◆ Texte source:
Le dernier point de ce développement passe à un autre point puisqu'il envisage le point de vue de l'auteur dont Pinard souligne à juste titre l'absence dans l'oeuvre.
Cette absence de jugement du personnage principal à l'intérieur de l'oeuvre conduit Pinard à la conclusion de son réquisitoire : Emma Bovary triomphant au sein de l'oeuvre - puisqu'aucun système de valeur ne peut lui être opposé -, l'oeuvre - et le personnage - doivent être jugés par des principes extérieurs : la morale chrétienne considérée comme le fondement de la société - derrière le christianisme ce sont les valeurs sociales qui sont affirmées ; l'adultère et le suicide étant condamnés comme atteintes à la cohésion sociale.
L'ensemble s'achève par une condamnation de la littérature réaliste, définie comme une littérature s'étant libérée de toute règle - morale.
Serait-ce au nom de l'honneur conjugal que le livre serait condamné ? Mais l'honneur conjugal est représenté par un mari béat, qui, après la mort de sa femme, rencontrant Rodolphe, cherche sur le visage de l'amant les traits de la femme qu'il aime (livr. du 15 décembre, p. 289). Je vous le demande, est ce au nom de l'honneur conjugal que vous pouvez stigmatiser cette femme, quand il n'y a pas dans le livre un seul mot où le mari ne s'incline devant l'adultère.

◆ Consigne de l'exercice:
Recopiez mot pour mot, dans le texte sur le réquisitoire de Pinard, le passage allant de « Le dernier point » jusqu'à « la cohésion sociale. ». Il n'est pas nécessaire de consulter la liste.

◆ Liste des données:
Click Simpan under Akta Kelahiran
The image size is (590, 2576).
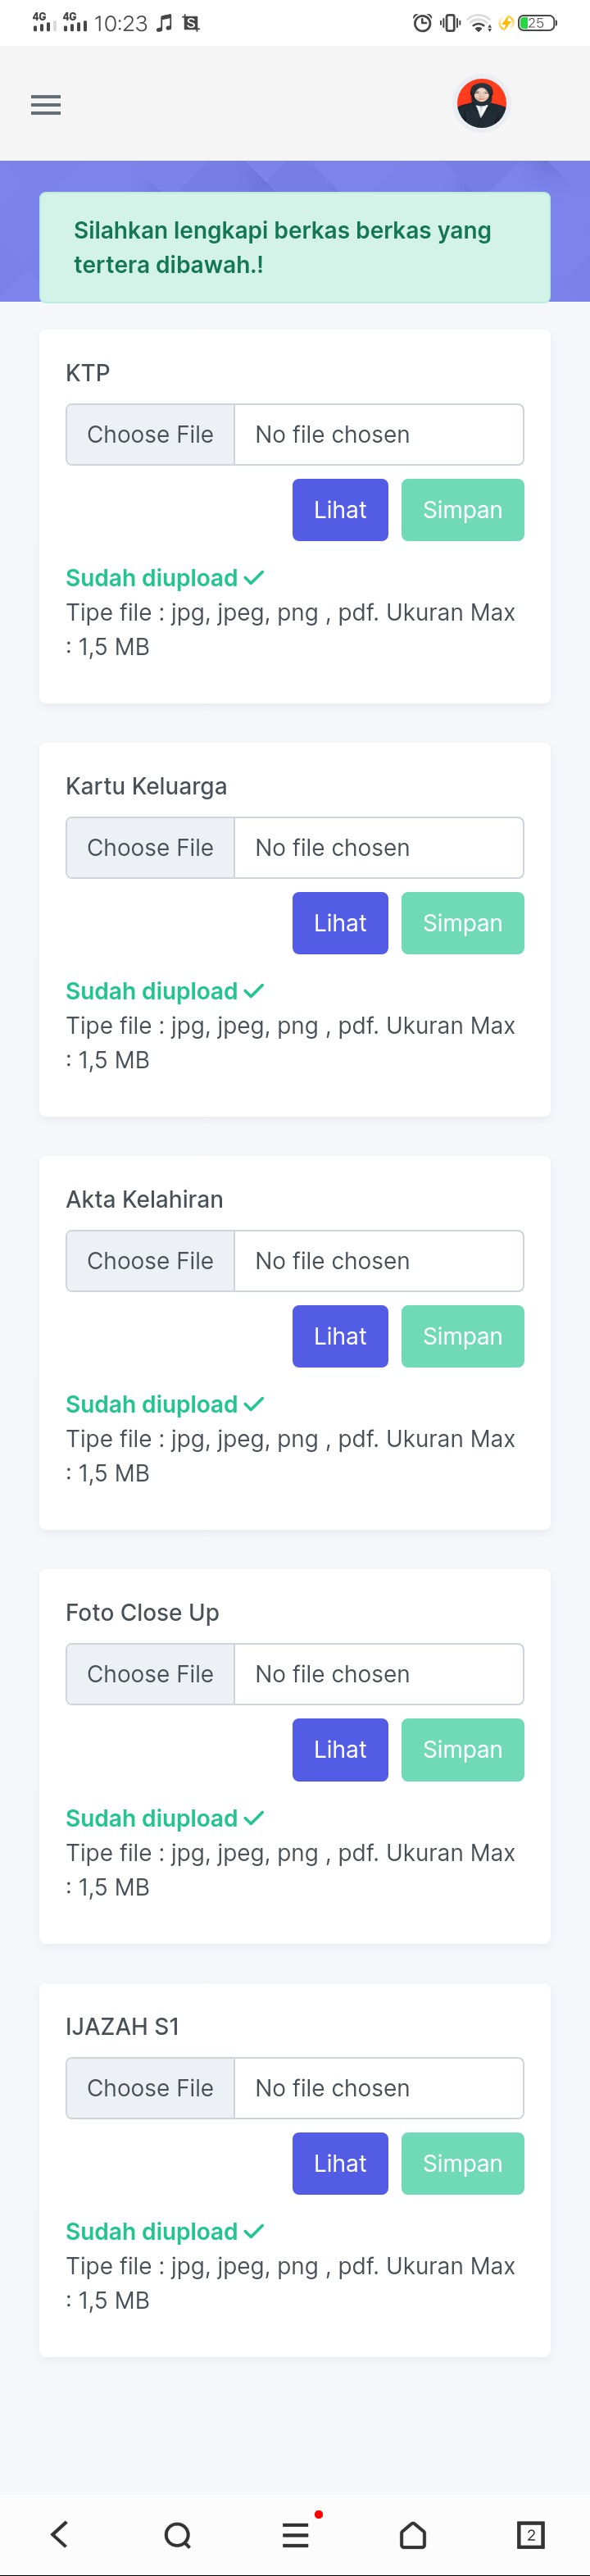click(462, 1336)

---

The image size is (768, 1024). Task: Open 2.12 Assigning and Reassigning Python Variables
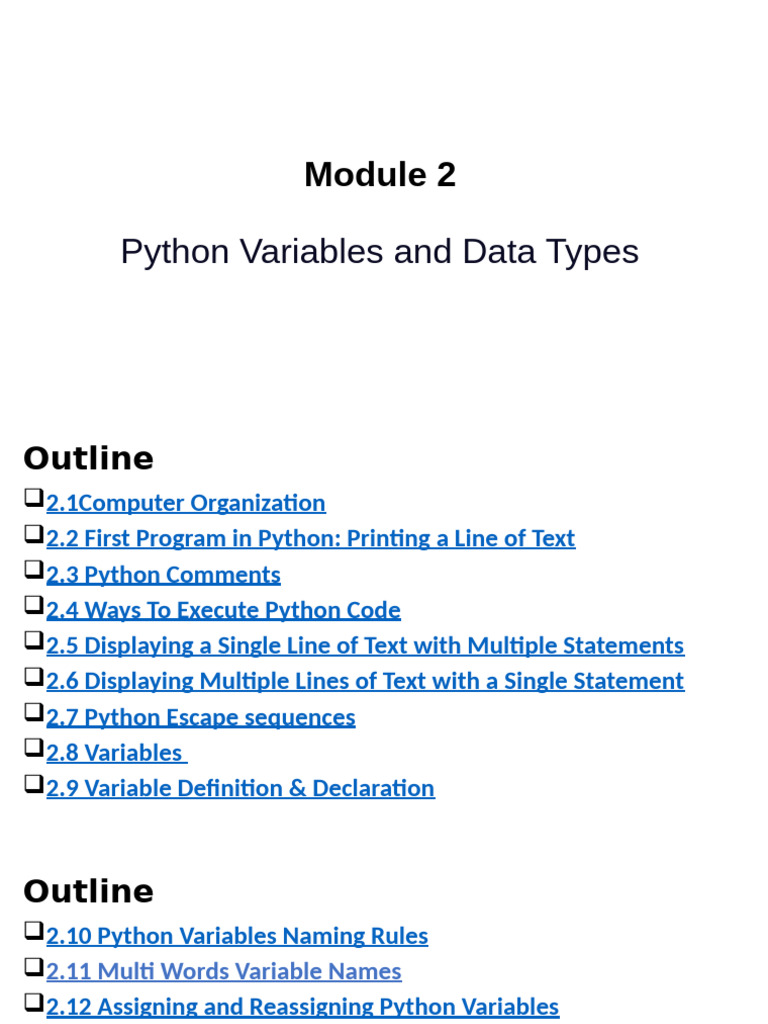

--

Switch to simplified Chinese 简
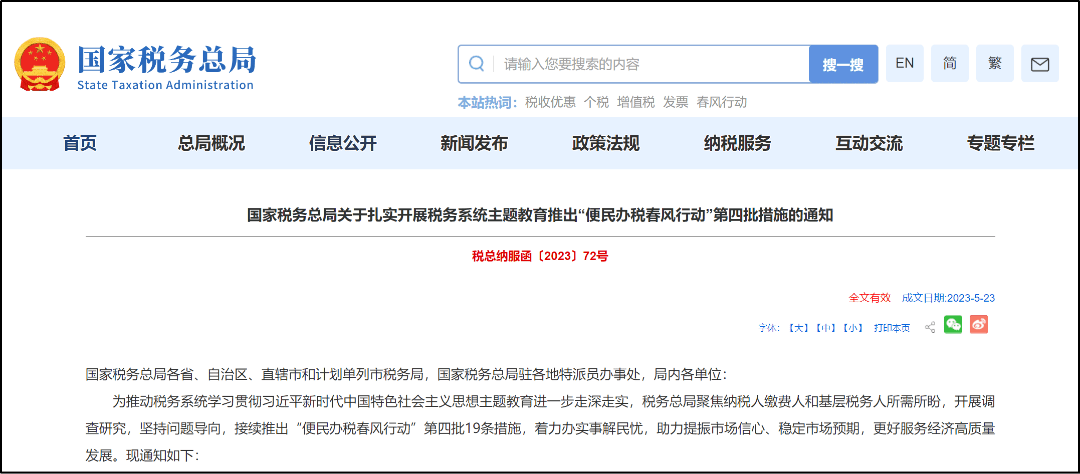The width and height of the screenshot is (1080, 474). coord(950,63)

◆ Corrigé:
Le dernier point de ce développement passe à un autre point puisqu'il envisage le point de vue de l'auteur dont Pinard souligne à juste titre l'absence dans l'oeuvre.
Cette absence de jugement du personnage principal à l'intérieur de l'oeuvre conduit Pinard à la conclusion de son réquisitoire : Emma Bovary triomphant au sein de l'oeuvre - puisqu'aucun système de valeur ne peut lui être opposé -, l'oeuvre - et le personnage - doivent être jugés par des principes extérieurs : la morale chrétienne considérée comme le fondement de la société - derrière le christianisme ce sont les valeurs sociales qui sont affirmées ; l'adultère et le suicide étant condamnés comme atteintes à la cohésion sociale.